::: SUPPLIED DATA

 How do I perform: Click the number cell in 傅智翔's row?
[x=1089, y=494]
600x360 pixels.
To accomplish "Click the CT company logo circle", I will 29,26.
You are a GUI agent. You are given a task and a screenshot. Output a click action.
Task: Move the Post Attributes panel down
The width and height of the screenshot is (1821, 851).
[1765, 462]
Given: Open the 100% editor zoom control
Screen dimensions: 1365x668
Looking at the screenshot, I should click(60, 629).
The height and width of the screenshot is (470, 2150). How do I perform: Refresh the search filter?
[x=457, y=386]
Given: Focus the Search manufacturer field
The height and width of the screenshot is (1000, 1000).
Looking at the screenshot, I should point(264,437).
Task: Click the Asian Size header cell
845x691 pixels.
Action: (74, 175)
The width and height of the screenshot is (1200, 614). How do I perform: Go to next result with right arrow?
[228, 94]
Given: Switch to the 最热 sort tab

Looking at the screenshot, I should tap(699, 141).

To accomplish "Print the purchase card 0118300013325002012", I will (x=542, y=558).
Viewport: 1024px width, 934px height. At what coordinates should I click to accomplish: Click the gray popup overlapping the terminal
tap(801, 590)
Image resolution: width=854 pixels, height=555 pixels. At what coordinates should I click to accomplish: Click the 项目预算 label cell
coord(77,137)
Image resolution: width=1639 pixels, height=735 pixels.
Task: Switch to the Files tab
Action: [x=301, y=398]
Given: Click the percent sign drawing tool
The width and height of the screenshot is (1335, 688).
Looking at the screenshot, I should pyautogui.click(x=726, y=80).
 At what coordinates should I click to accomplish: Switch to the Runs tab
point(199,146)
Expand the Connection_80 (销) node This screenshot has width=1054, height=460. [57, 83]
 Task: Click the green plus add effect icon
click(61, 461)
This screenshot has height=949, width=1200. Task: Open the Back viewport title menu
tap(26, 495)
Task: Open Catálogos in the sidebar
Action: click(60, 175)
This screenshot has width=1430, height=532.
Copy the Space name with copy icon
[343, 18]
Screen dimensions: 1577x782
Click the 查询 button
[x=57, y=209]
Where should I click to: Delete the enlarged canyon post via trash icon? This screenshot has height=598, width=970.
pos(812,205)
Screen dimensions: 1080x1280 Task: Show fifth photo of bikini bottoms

::::::

AIM OF THE TASK » Please report the number of lines in the listing that include "will", and add nothing to it.

SOLUTION » 2